*Exercise task 1*
Transcribe everything in the fsck.gfs2 commit from "diff --git a/gfs2/fsck/initialize.c" down to "set_block_ranges(struct gfs2_sbd *sdp)".
*Exercise task 2*
Summarize the fsck.gfs2 commit in two sentences.
*Exercise task 3*
Which file does the fsck.gfs2 commit modify?

Commit: abe3d4b88afe39d839692865b29bd800f09cba8a
Parent: e04ac4bed3cf5b2b3376fdcbf4485bc4fa2f2b36
Author: Bob Peterson <rpeterso(a)redhat.com>
AuthorDate: Fri Sep 21 15:17:20 2012 -0500
Committer: Bob Peterson <rpeterso(a)redhat.com>
CommitterDate: Fri Sep 21 15:17:20 2012 -0500
fsck.gfs2: soften the messages when reclaiming freemeta blocks
Before the patch, fsck.gfs2 would reclaim "free metadata" blocks,
turning them all into truly "free" blocks, but then it would see
the discrepancy between the free space numbers in the rgrp and
complain bitterly. It gave users the impression that there was
a file system error when, in fact, there was none. This patch
now takes into account the reclaiming and adjusts the numbers
accordingly, then it adjusts the rgrp, assuming permission from
the earlier question about whether it should reclaim free meta.
---
gfs2/fsck/initialize.c | 120 ++++++++++++++++++++++++++++++++++++-----------
1 files changed, 92 insertions(+), 28 deletions(-)
diff --git a/gfs2/fsck/initialize.c b/gfs2/fsck/initialize.c
index a1047f3..e64ab3a 100644
--- a/gfs2/fsck/initialize.c
+++ b/gfs2/fsck/initialize.c
@@ -32,6 +32,7 @@
static int was_mounted_ro = 0;
static uint64_t possible_root = HIGHEST_BLOCK;
static struct master_dir fix_md;
+static unsigned long long blks_2free = 0;
/**
* block_mounters
@@ -192,18 +193,21 @@ static int set_block_ranges(struct gfs2_sbd *sdp)
*/
static void check_rgrp_integrity(struct gfs2_sbd *sdp, struct rgrp_tree *rgd,
int *fixit, int *this_rg_fixed,
- int *this_rg_bad)
+ int *this_rg_bad, int *this_rg_cleaned)

[Stored dataset items]

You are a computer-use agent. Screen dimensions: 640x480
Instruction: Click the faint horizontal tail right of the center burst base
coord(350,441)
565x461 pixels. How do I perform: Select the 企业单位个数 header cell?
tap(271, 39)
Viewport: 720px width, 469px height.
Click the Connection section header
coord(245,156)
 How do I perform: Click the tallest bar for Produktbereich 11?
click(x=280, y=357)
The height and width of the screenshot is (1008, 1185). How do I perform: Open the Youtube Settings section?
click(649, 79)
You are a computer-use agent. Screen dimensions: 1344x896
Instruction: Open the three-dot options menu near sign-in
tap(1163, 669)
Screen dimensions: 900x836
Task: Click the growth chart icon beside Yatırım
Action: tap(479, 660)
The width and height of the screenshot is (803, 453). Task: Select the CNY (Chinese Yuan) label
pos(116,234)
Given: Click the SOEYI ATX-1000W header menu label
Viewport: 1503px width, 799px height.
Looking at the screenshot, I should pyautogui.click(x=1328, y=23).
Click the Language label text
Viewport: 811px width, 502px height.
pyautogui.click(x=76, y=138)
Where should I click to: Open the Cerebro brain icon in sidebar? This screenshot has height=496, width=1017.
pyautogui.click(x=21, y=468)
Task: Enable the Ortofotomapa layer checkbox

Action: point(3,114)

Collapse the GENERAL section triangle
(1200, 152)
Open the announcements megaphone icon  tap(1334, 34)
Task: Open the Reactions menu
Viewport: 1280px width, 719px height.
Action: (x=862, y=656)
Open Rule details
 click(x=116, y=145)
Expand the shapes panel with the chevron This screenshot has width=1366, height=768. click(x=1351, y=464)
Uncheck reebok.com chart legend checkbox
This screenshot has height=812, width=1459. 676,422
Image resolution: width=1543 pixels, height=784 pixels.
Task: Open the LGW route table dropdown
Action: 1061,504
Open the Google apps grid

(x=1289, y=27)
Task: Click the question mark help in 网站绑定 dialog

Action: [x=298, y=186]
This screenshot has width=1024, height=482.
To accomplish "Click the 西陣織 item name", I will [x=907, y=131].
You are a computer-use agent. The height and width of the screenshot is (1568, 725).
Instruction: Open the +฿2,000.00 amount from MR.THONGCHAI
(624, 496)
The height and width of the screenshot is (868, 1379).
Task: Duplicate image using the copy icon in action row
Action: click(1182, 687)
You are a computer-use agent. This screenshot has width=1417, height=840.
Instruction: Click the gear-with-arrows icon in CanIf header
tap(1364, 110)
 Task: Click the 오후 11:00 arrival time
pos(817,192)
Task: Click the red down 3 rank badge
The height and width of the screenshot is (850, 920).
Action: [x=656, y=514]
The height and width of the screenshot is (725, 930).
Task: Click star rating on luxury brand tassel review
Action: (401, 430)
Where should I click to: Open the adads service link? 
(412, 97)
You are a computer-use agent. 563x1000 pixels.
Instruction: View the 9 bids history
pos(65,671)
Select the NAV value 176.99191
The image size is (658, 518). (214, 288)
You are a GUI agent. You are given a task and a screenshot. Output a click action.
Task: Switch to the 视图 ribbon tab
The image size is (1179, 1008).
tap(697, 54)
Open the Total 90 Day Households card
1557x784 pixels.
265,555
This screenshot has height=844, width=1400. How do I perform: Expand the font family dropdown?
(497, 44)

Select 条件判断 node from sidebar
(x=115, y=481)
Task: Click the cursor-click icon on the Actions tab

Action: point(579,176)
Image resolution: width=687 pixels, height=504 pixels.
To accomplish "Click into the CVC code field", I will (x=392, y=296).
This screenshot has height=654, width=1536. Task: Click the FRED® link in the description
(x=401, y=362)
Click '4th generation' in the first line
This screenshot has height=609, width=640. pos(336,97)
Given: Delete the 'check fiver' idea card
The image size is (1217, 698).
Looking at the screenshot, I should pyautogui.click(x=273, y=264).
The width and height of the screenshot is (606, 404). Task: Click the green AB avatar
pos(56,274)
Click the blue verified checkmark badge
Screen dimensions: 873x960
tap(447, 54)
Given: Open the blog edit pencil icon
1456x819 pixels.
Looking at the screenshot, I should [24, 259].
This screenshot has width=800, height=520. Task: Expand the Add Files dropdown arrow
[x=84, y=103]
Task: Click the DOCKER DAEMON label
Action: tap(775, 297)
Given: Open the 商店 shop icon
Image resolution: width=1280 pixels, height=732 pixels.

*Written solution 1*
diff --git a/gfs2/fsck/initialize.c b/gfs2/fsck/initialize.c
index a1047f3..e64ab3a 100644
--- a/gfs2/fsck/initialize.c
+++ b/gfs2/fsck/initialize.c
@@ -32,6 +32,7 @@
static int was_mounted_ro = 0;
static uint64_t possible_root = HIGHEST_BLOCK;
static struct master_dir fix_md;
+static unsigned long long blks_2free = 0;
/**
* block_mounters
@@ -192,18 +193,21 @@ static int set_block_ranges(struct gfs2_sbd *sdp)

*Written solution 2*
Before the patch, fsck.gfs2 turned "free metadata" blocks into truly free blocks and then complained about the resulting discrepancy in the rgrp's free space numbers, which made users think there was a file system error when there was none. The patch accounts for the reclaiming, adjusts the numbers accordingly, and then adjusts the rgrp, assuming permission from the earlier question about whether to reclaim free meta.

*Written solution 3*
gfs2/fsck/initialize.c